Nanopore detection of modified RNA and DNA with nucleic acid catalyst-free click chemistry

Characterization of modified RNA is of importance for both the tracking of biological processes and the design and assessment of therapeutic RNA. However, modified RNA identification and quantification across various RNA lengths poses a considerable challenge for sequencing technologies. Herein, we utilized nanopores to detect short and long modified in vitro transcribed RNAs with template-free, catalyst-free nucleic acid click chemistry. We identified biotinylated uridine-modified short RNAs, which were bound to a DNA nanostructure for subsequent nanopore detection. Additionally, we explored the detection of small click modifications, such as azide groups, by optimizing conditions for template-free and catalyst-free click chemistry.
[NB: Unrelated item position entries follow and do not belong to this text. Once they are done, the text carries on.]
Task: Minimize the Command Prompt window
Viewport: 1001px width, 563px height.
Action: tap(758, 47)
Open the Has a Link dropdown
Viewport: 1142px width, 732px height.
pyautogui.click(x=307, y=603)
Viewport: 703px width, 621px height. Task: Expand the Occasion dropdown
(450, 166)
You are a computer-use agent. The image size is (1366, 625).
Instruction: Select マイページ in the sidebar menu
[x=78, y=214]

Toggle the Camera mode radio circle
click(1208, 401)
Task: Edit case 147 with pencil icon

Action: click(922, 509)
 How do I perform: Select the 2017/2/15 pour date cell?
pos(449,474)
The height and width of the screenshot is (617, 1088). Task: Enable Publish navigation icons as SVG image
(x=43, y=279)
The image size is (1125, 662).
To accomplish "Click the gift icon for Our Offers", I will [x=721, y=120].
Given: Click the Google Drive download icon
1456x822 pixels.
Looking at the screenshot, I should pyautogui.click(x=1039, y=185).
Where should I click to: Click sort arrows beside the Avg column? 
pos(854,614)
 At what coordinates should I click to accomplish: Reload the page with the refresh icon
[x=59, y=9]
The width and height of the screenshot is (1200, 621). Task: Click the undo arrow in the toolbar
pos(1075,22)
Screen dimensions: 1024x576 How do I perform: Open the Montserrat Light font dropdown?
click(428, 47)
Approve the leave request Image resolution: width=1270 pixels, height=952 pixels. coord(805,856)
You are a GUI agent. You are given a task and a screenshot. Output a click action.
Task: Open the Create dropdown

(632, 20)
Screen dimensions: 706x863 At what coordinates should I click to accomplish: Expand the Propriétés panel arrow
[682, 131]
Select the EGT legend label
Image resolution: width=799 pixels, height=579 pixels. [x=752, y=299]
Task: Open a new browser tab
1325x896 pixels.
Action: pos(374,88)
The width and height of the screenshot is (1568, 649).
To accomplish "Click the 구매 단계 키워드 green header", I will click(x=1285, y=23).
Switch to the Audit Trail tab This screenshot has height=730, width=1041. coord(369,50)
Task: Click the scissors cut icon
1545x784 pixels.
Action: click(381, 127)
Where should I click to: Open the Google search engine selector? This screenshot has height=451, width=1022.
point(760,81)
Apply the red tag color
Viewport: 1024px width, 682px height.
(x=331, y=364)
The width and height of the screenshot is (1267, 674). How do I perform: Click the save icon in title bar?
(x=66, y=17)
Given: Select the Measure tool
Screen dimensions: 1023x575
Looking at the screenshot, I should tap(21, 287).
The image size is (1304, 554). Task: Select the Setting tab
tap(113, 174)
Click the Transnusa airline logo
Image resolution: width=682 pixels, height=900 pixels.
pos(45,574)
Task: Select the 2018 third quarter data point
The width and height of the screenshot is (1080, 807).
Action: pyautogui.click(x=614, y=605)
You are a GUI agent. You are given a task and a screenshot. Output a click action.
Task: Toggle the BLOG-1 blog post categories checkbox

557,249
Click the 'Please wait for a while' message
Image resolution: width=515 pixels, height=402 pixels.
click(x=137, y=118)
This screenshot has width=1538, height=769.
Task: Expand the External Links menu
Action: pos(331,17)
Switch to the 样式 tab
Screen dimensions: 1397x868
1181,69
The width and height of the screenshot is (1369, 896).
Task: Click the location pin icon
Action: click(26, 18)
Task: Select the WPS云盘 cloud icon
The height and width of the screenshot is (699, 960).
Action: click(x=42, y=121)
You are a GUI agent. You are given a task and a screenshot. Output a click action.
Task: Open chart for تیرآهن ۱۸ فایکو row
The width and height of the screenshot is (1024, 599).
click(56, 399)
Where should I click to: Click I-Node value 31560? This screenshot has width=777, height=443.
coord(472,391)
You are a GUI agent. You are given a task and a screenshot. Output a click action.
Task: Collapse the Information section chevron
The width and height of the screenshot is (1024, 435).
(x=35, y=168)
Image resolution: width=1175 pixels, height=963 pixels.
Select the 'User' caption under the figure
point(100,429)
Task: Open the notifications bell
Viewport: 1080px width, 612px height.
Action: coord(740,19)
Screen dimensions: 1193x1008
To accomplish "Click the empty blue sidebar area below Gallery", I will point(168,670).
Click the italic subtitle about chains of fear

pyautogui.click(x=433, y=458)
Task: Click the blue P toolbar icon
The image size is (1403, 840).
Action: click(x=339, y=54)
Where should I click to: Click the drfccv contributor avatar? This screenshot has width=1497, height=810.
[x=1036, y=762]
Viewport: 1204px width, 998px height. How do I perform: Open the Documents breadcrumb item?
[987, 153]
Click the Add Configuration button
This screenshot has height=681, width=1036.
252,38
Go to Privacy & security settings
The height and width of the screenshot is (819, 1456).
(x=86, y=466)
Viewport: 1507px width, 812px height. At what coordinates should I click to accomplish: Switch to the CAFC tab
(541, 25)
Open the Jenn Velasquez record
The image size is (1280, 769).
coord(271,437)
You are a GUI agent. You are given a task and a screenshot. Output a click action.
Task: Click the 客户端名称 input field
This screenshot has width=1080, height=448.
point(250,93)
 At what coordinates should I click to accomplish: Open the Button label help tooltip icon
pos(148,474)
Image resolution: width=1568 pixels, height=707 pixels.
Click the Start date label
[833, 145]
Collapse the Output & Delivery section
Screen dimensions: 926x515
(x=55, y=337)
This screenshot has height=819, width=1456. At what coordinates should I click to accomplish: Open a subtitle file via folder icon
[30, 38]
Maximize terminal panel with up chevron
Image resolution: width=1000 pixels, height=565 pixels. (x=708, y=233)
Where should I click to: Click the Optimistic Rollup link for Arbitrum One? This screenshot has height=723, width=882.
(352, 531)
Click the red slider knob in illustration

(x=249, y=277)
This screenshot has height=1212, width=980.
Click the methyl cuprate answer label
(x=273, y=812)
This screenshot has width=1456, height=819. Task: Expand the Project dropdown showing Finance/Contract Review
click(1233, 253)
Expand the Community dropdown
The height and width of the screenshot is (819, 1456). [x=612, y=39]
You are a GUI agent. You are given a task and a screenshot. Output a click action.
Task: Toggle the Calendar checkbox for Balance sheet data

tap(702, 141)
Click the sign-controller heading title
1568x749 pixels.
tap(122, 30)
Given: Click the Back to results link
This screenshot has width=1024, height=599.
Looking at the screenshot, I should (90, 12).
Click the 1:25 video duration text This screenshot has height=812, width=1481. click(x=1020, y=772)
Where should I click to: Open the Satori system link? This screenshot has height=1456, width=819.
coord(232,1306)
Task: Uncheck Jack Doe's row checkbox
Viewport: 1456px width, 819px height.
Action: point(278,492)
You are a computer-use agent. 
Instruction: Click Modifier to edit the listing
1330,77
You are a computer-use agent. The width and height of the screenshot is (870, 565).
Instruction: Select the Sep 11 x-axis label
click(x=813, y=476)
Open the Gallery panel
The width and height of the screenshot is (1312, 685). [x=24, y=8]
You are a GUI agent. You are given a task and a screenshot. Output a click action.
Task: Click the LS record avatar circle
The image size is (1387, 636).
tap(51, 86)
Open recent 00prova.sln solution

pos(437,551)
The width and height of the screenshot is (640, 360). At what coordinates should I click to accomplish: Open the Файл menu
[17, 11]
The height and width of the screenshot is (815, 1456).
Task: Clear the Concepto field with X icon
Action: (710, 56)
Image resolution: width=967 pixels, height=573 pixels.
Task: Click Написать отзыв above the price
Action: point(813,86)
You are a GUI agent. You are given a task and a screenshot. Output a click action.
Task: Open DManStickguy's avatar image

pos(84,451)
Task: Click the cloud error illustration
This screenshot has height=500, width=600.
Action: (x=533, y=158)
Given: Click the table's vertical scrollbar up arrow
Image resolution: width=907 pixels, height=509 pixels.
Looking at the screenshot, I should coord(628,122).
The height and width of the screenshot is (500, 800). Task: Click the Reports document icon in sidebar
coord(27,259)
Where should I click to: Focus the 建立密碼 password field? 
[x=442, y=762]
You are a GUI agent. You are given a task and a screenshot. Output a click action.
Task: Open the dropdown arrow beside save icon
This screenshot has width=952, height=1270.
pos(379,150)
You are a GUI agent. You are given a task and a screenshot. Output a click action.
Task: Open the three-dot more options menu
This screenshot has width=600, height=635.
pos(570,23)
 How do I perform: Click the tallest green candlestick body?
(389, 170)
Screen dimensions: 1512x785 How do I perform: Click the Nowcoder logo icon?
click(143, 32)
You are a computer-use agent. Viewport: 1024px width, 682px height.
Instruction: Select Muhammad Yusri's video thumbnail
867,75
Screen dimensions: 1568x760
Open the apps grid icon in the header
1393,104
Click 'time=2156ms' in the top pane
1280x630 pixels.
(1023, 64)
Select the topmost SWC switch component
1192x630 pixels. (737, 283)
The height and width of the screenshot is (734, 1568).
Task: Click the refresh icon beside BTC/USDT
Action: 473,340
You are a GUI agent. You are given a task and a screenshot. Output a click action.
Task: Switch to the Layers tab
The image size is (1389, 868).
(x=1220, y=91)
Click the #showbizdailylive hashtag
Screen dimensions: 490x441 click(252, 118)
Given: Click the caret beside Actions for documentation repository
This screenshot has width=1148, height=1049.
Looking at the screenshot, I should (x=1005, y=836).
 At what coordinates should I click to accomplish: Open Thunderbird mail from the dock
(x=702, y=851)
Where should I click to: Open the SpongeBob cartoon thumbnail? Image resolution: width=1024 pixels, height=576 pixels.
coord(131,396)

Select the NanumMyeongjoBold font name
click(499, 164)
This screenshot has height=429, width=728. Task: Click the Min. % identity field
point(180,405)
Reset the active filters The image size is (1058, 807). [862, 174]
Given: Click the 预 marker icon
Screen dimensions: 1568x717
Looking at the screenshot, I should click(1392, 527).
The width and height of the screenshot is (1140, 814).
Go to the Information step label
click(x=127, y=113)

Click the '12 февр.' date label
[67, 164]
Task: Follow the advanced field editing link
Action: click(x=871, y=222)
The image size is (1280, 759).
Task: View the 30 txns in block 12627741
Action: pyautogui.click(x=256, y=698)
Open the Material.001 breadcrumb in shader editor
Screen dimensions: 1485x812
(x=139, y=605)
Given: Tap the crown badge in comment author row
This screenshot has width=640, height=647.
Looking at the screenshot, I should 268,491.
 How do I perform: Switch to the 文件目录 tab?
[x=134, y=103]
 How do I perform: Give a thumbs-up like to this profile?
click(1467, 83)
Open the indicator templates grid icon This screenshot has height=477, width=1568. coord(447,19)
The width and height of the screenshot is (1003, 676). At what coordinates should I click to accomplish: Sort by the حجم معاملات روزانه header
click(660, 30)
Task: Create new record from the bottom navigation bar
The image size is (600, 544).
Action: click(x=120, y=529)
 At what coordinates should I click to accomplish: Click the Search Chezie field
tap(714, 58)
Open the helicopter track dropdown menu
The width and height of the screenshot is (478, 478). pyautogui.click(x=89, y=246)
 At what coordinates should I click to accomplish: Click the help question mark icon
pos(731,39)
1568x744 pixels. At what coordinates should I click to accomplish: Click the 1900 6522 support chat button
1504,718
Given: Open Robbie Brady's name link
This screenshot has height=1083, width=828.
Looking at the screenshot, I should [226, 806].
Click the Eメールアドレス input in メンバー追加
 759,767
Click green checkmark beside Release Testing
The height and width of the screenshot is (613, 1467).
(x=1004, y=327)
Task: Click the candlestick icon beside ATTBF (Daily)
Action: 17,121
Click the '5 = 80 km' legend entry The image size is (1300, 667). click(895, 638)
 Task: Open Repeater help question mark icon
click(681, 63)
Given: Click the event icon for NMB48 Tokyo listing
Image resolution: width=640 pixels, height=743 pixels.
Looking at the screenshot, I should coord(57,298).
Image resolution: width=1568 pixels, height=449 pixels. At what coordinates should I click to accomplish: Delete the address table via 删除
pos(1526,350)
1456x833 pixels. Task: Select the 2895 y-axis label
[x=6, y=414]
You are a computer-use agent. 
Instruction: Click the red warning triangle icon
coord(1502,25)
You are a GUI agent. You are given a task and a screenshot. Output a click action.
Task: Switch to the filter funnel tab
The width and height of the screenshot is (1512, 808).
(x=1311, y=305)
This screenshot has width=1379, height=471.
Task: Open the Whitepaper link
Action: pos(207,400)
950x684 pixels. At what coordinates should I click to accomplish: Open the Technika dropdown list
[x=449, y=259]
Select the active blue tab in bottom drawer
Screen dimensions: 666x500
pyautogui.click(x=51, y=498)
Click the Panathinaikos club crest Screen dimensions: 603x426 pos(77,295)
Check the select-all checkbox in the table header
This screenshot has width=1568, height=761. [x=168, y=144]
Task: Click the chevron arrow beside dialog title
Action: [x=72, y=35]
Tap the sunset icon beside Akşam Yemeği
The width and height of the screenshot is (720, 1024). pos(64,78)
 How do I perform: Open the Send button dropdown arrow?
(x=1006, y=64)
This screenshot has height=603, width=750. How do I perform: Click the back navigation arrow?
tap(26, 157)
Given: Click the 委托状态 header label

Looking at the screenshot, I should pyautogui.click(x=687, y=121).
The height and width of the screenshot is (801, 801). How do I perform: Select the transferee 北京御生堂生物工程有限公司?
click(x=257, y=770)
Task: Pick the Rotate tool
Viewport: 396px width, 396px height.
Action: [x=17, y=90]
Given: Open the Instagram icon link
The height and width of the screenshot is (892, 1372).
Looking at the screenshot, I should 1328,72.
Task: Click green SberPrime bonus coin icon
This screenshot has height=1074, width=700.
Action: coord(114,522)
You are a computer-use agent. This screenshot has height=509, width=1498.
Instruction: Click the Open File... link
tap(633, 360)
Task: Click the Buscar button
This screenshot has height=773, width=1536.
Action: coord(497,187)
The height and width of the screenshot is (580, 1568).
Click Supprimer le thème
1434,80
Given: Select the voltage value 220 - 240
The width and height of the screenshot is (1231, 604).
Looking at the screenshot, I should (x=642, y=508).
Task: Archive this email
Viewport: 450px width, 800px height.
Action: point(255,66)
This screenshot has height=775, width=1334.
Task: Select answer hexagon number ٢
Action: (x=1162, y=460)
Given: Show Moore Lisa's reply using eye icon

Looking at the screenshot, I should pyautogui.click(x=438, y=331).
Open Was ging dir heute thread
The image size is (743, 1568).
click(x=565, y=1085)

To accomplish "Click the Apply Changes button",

Our experiments demonstrate that high concentrations of monovalent salts are essential for achieving quantitative labeling with cyclooctyne oligonucleotides. Furthermore, we successfully decorated long RNAs with azide-modified uridine and mapped their distribution after click reaction with cyclooctyne-oligonucleotides using nanopores. Our study establishes a robust platform for solid-state nanopore characterization of modified RNAs, paving a way towards single-molecule analysis of therapeutic and labeled naturally occurring RNA modifications.